I’m trying to remember when the cultivation of creativity dies.
Is it in junior high? Is it in high school? I know at some point along the way to adulthood art is discouraged and we steer ourselves in different, more profitable, directions. Maybe the uber talents continue, maybe they receive the lion’s share of the support. The rest of us eventually stop taking art classes and forget how to draw or create with a pen/brush/crayon/marker/glue and paper.
How sad.
Creating is powerful.
The candle that burned out of me in junior high is being reignited by Alexa. She urges me to collaborate with her. I draw boats. She embellishes the sails. I sketch out Jake and his Neverland Pirates with her markers. She admires them and says, “Wow, Mama, that’s Jake! That’s Cubby!”

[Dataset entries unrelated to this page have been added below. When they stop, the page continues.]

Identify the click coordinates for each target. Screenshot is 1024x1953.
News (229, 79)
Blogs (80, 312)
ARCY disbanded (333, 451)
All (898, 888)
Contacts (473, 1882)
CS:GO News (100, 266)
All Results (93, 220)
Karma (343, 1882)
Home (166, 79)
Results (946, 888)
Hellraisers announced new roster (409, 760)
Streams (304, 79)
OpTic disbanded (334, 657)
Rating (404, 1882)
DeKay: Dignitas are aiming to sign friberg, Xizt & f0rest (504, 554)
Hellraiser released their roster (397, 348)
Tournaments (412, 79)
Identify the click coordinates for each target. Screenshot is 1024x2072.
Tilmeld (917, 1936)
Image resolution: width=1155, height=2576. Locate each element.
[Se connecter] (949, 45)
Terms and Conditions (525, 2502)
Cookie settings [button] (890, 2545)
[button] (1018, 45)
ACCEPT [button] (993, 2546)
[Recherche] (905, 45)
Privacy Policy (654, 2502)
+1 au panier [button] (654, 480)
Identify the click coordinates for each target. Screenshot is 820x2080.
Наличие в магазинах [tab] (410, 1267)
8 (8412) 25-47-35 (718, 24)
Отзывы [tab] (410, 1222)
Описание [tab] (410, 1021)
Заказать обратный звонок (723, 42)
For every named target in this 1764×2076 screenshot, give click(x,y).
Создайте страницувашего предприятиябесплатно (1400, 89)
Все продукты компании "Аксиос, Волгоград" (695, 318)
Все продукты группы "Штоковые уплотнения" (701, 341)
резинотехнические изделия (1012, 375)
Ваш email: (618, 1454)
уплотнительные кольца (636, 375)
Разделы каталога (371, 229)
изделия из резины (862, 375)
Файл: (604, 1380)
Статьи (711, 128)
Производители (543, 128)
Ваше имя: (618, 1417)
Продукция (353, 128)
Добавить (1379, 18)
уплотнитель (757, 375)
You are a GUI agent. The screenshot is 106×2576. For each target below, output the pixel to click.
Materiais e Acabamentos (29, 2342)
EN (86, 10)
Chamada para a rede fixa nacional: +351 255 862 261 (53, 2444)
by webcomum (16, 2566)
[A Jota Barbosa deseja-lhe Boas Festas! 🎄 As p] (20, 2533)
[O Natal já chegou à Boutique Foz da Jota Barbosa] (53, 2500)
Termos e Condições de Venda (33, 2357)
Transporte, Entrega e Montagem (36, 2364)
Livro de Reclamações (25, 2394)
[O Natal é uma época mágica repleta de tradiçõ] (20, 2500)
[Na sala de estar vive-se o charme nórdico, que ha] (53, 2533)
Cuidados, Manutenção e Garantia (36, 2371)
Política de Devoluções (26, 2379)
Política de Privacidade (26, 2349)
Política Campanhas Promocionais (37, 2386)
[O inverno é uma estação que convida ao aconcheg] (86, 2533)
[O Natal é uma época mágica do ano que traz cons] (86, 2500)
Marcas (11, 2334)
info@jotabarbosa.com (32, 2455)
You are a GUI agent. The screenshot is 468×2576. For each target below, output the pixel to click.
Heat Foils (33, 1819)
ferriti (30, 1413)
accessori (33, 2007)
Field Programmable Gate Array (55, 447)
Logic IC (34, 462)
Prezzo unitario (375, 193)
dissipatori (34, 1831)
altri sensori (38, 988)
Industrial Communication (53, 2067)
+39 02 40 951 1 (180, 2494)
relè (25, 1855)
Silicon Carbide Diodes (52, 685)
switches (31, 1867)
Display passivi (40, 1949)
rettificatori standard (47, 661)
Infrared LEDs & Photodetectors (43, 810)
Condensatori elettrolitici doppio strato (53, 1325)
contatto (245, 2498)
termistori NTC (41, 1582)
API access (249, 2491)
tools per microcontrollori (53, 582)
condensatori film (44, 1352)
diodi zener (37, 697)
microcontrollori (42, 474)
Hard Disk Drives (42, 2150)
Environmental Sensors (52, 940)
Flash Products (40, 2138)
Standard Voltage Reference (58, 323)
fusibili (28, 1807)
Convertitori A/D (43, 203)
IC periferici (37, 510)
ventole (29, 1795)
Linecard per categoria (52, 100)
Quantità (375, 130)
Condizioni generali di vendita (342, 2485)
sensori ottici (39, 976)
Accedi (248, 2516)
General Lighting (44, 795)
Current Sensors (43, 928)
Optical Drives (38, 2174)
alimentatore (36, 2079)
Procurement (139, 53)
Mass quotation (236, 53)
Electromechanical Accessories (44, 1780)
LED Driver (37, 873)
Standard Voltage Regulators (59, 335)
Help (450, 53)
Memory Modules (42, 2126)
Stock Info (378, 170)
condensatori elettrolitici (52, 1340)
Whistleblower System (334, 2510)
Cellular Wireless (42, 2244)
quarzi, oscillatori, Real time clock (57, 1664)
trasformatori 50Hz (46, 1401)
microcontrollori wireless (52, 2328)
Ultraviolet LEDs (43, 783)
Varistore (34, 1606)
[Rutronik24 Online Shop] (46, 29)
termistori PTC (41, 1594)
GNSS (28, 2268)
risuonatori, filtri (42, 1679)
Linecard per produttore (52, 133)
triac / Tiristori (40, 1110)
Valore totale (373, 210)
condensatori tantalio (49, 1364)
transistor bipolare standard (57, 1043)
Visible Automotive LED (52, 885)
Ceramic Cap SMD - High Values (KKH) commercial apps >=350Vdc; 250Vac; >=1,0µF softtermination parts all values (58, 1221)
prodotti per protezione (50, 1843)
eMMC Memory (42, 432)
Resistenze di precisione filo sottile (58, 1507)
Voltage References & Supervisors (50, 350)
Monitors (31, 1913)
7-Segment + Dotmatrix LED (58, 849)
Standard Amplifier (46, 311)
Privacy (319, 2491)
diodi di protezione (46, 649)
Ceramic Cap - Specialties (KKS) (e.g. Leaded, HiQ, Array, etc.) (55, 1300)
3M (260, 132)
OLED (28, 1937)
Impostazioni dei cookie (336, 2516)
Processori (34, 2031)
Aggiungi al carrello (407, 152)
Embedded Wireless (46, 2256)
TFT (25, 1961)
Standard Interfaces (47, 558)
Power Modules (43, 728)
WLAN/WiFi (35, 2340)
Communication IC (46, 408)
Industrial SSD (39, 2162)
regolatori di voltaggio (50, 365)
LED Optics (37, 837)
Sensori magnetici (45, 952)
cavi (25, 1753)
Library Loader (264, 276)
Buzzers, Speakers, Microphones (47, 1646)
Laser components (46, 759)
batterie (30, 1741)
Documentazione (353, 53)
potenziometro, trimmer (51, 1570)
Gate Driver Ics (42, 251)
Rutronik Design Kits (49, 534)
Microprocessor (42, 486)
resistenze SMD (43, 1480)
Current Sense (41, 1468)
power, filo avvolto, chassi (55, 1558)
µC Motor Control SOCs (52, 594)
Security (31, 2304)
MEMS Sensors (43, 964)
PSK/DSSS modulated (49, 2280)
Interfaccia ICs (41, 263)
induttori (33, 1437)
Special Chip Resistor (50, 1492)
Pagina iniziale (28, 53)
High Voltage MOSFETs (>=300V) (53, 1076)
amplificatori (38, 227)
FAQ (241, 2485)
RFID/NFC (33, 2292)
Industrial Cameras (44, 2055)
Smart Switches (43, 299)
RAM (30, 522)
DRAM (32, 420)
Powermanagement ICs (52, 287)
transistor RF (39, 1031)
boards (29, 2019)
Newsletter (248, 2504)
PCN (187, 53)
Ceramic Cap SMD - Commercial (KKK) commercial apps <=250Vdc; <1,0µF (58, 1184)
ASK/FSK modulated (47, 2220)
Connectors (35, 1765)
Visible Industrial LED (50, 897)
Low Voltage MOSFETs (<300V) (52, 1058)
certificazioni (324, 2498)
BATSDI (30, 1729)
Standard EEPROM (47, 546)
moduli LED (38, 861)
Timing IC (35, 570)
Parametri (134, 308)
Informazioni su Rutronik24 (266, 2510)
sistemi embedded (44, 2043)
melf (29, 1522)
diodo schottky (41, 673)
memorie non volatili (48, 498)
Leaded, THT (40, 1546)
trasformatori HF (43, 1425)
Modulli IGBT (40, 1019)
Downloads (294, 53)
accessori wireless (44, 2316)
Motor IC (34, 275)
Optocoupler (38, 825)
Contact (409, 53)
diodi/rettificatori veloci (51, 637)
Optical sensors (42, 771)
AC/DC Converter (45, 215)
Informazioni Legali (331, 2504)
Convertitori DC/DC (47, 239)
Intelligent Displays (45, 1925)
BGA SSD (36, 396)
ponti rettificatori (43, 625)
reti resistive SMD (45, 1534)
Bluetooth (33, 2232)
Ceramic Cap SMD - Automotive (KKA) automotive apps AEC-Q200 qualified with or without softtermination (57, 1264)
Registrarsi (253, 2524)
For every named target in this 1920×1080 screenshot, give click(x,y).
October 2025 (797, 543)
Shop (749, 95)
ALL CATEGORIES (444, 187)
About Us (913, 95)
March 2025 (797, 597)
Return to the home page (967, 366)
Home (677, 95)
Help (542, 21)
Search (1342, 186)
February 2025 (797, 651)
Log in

She thinks my art is amazing. That I created something that should be admired. Honestly, from the extent of her praise, you would think I were Picasso.
Shouldn’t we all feel that way? That we can create something worthy of awe, even if just by a few people?
I go back to that very early feeling of drawing princesses with long veils and pink dresses. To the time in junior high when I drew a pretty accurate self-portrait. To the times when my friend Angie (a truly talented artist) and I used to sketch in our notes back and forth to each other.
At work, I feel painfully shy when it comes to sketching out art ideas, but I think it’s something I need to get over.
We’re all artists. Art inspiration is just beneath the surface. We should tap into our inner talents again.